I also insisted everyone use first names. In that context, that was a bit unusual. I came from a country where people get uncomfortable being called Sir. Soon enough we were all on a first name basis. Then as our confidence as a group grew, we started nicknames. I dubbed this officer “Swabby”. Within a month of our little plot, the jocks were all wrapped tight around Swabby’s little finger. She had the smarts and personal flair to carry it off. So armed with a little confidence boost, she flourished, and everyone benefitted. The group was one of the happiest and most fun I ever had the privilege to teach. Everyone set egos aside and genuinely listen to and interacted with everyone else. It was a very creative group of serious senior military professionals and we laughed our asses off all year long.

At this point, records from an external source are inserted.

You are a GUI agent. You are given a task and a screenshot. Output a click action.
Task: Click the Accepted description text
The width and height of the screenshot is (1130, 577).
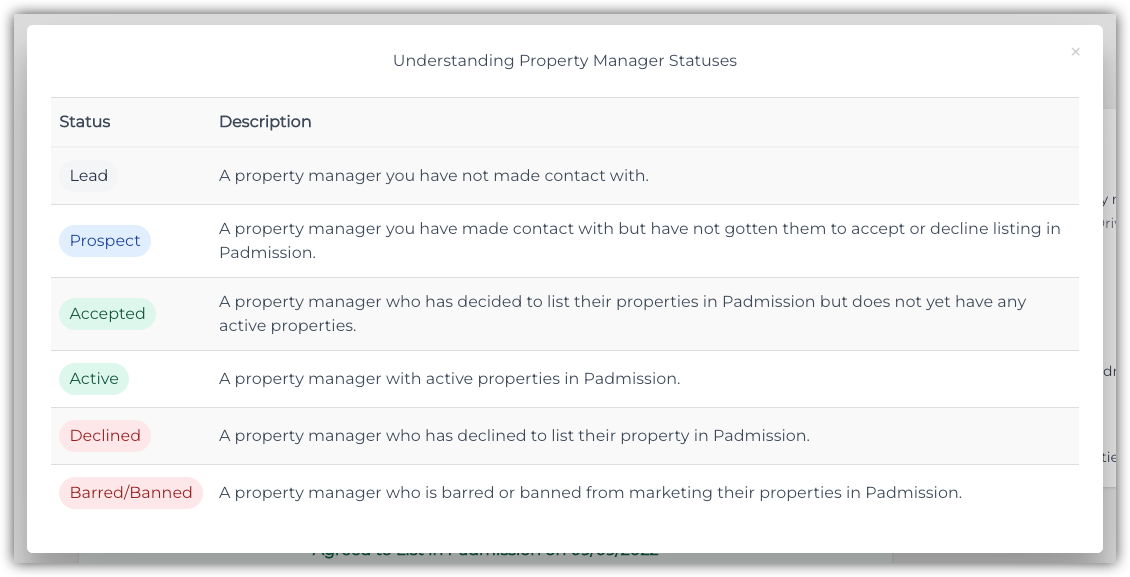623,313
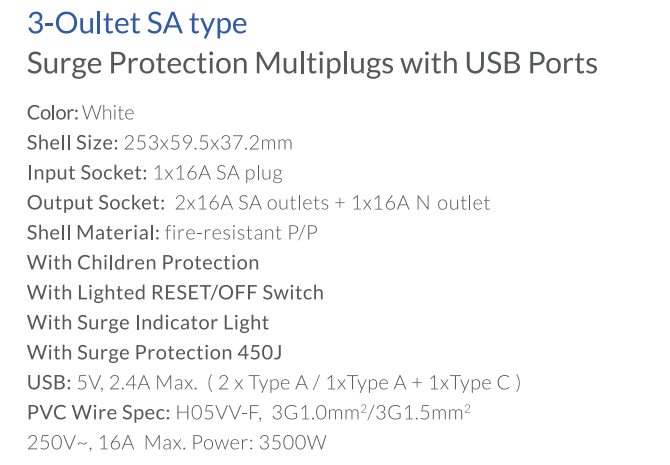Screen dimensions: 670x465
Task: Click the 'Surge Protection Multiplugs with USB Ports' title
Action: point(312,64)
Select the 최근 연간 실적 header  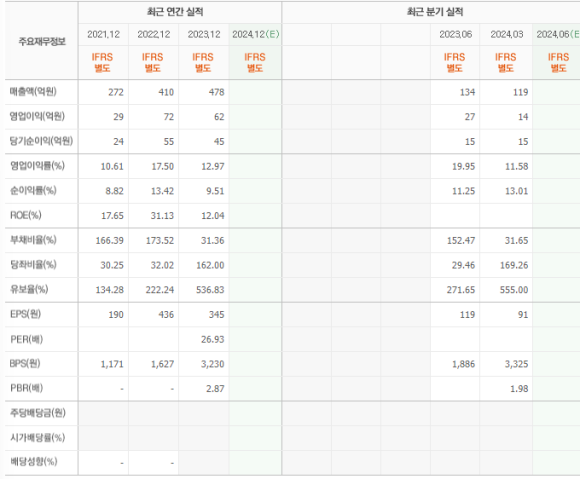click(x=175, y=12)
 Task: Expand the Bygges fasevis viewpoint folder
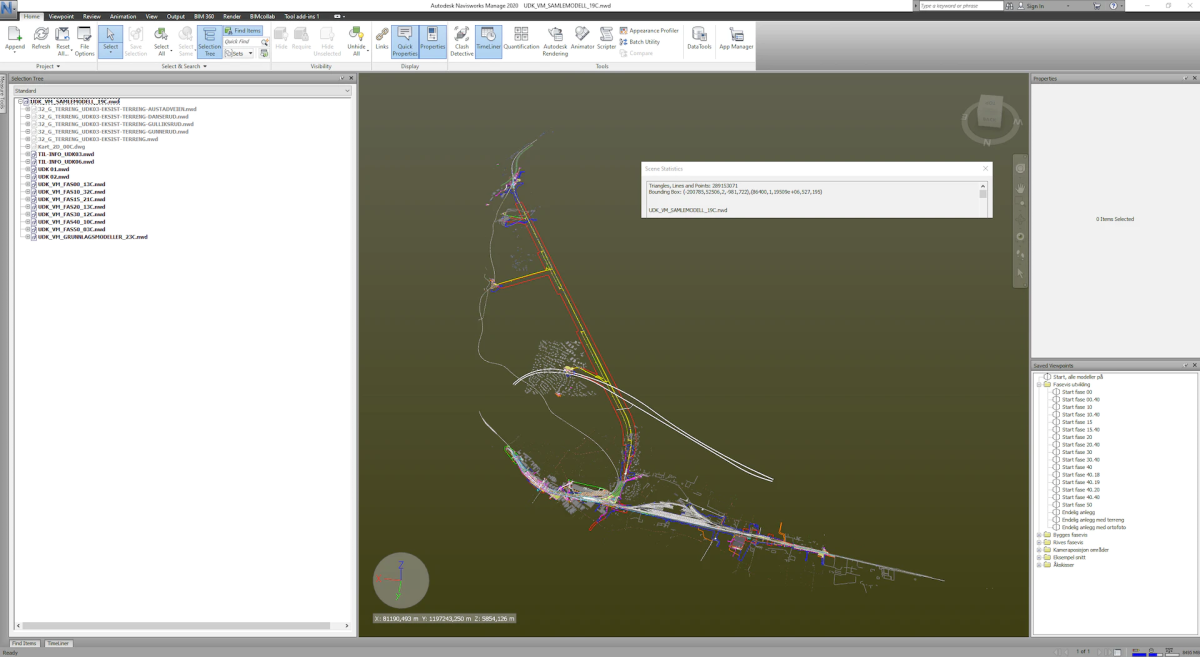tap(1039, 535)
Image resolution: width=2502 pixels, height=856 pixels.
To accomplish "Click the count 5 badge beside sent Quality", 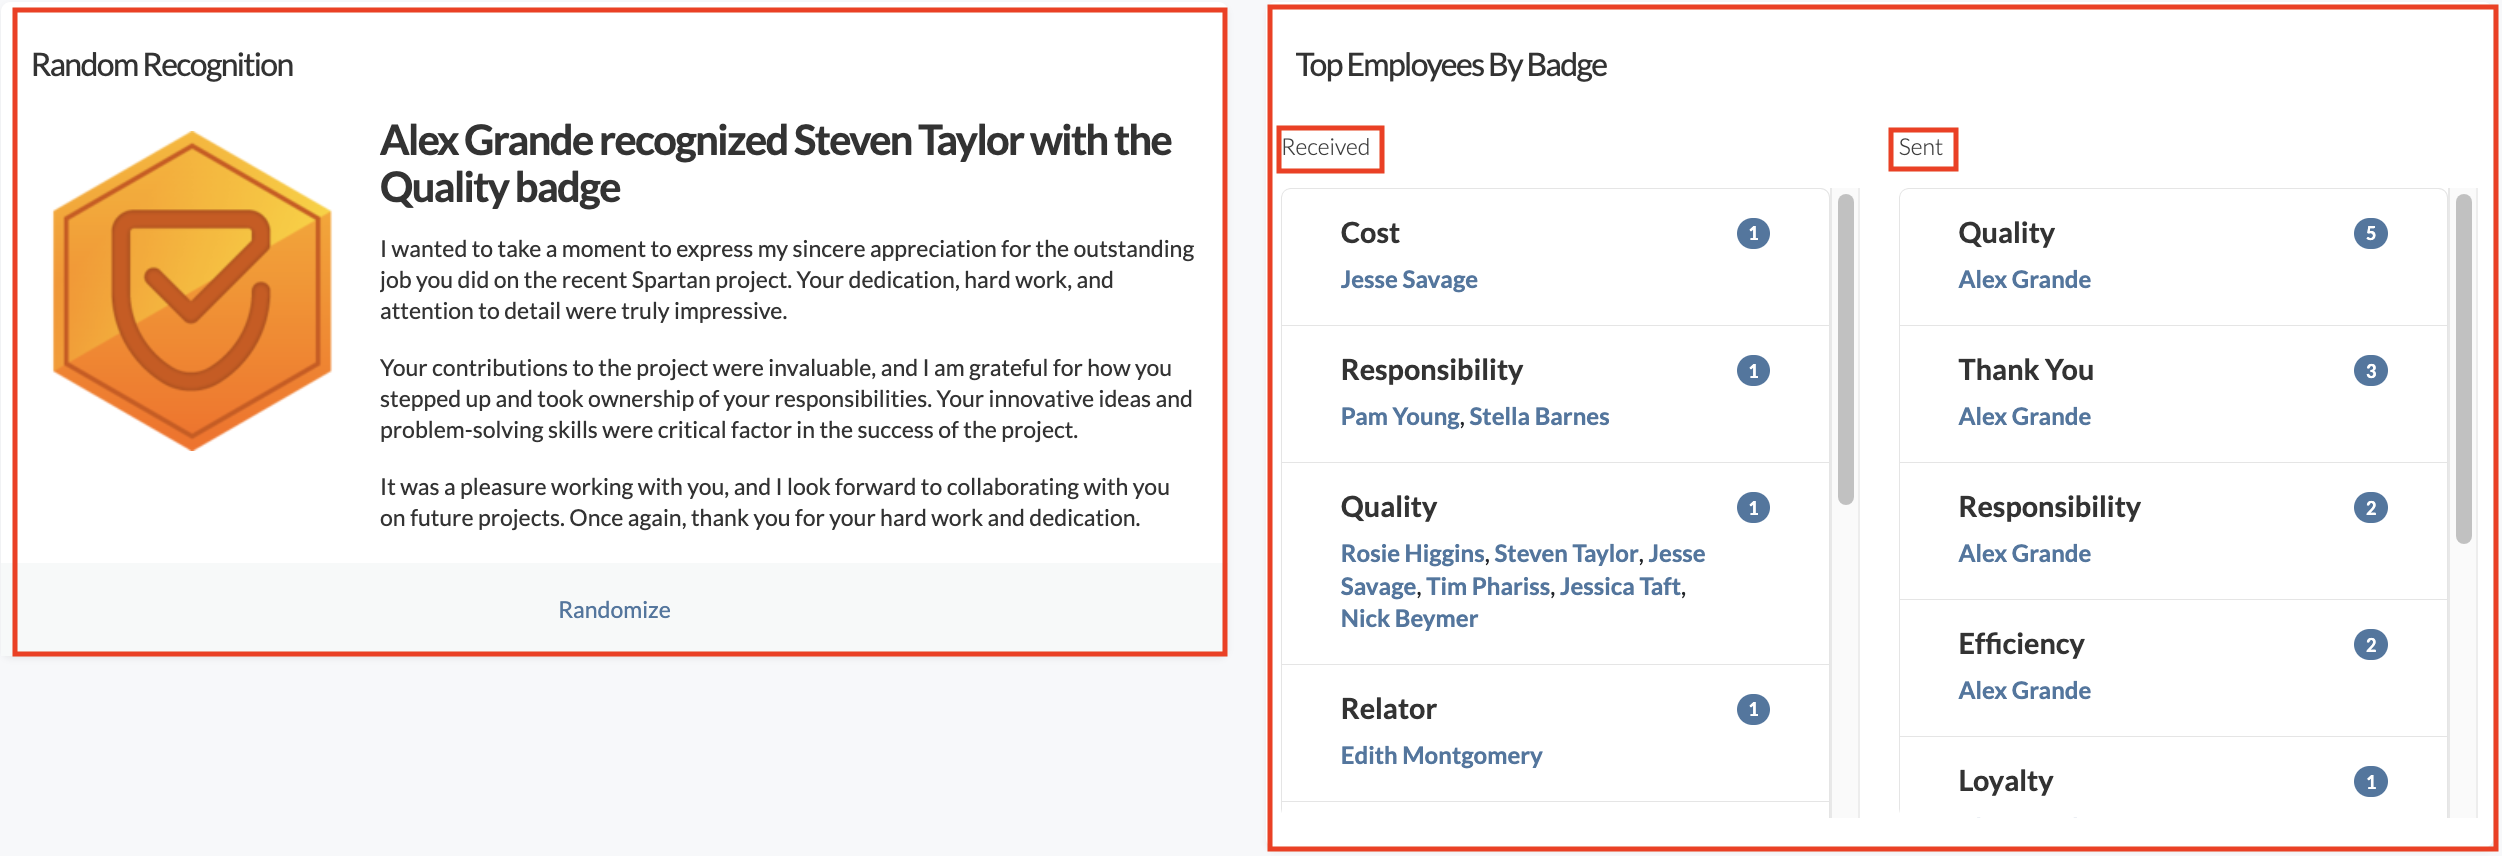I will pos(2370,234).
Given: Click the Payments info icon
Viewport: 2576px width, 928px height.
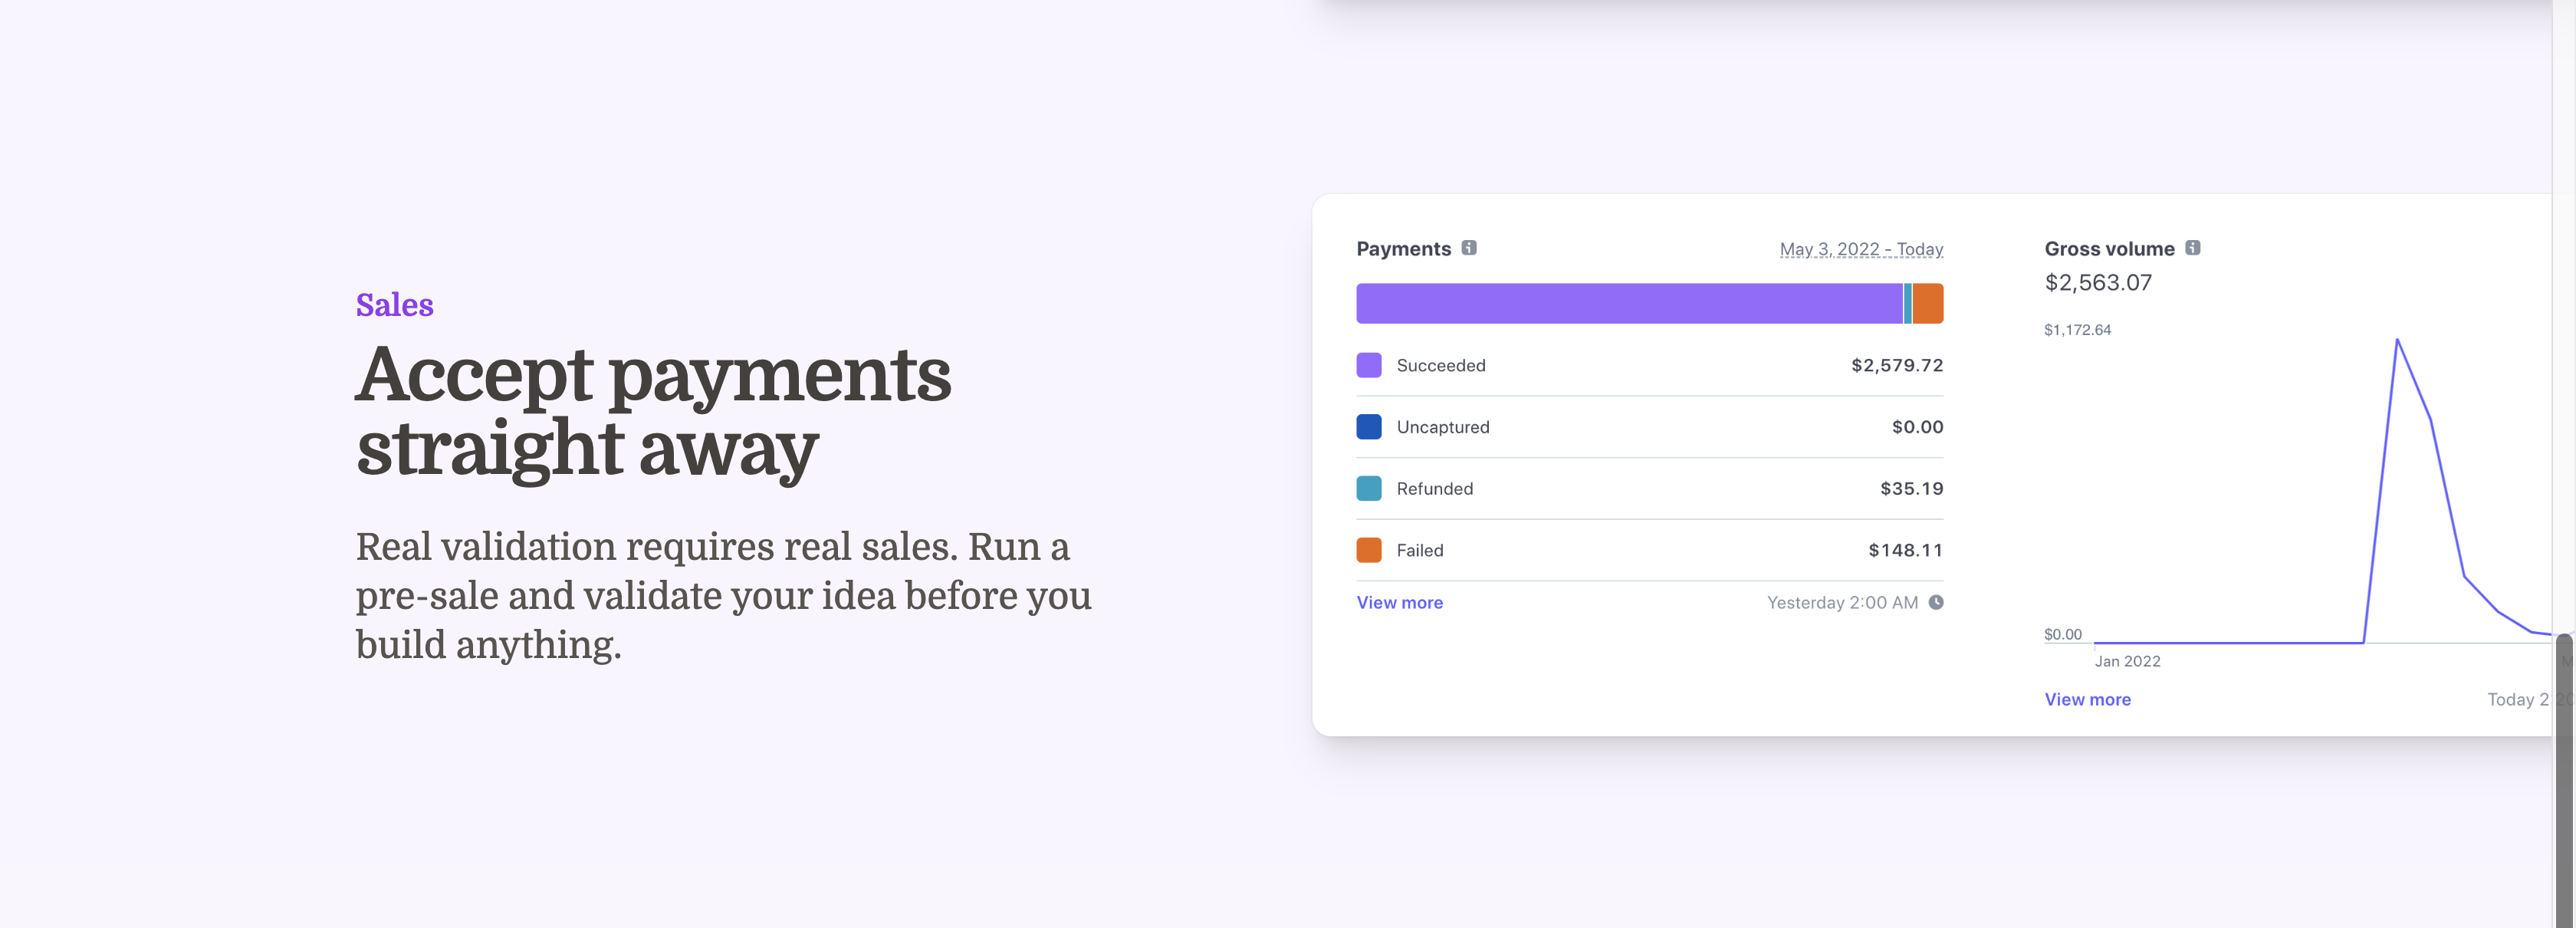Looking at the screenshot, I should click(x=1468, y=248).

Csikszentmihalyi, M. (1990). Flow: The psychology of optimal experience. New York: Harper Row. (2002, p.99) emphasises the importance of having a playful attitude while remaining disciplined.
This is absurdly simplified. The Enigma was the equivalent of 64 bit encryption. This was broken by computers in brute force attacks in 1726 days. At first, Turing and the team at Bletchley had no computers, just pencil and paper. Later, Turing built a machine to do the calculations once they cracked the initial code set by the rings on the Enigma. The trick was what is now called “social engineering”. Its a big complicated story and Turing was supported by an incredible team, but his intellectual leadership is unquestioned.
My favorite story about young Wolfgang was he heard the Allegri Miserere just once in the Sistine Chapel. The Pope did not let anyone hear the music outside of the Vatican so there were no published scores. Mozart transcribed the entire thing after leaving the building. The complexity of this magnificent and sacred piece of music is astonishing.
The father of the US Navy, the only one to take the fight to the British homeland (the rest of the Navy protected the US eastern approached) died alone, abandoned, and poor as an accused child molester. After the revolutionary war, John Paul Jones, always eager for a scrappy fight, joined the Russian navy. He excelled so much that Potemkin (of empty village fame) was fearful that Catherine the Great might favor JPJ over himself. Next thing you know, JPJ is accused of raping his maids daughter. According to Evan Thomas’ biography on JPJ, he left Russia and returned to Paris where he was shunned for the rest of his life and died alone and broke. It wasn't until over a century later when the USN needed a hero, that he was dug up in Paris and shipped to Annapolis to his Napoleonic-style sarcophagus at the Naval Academy.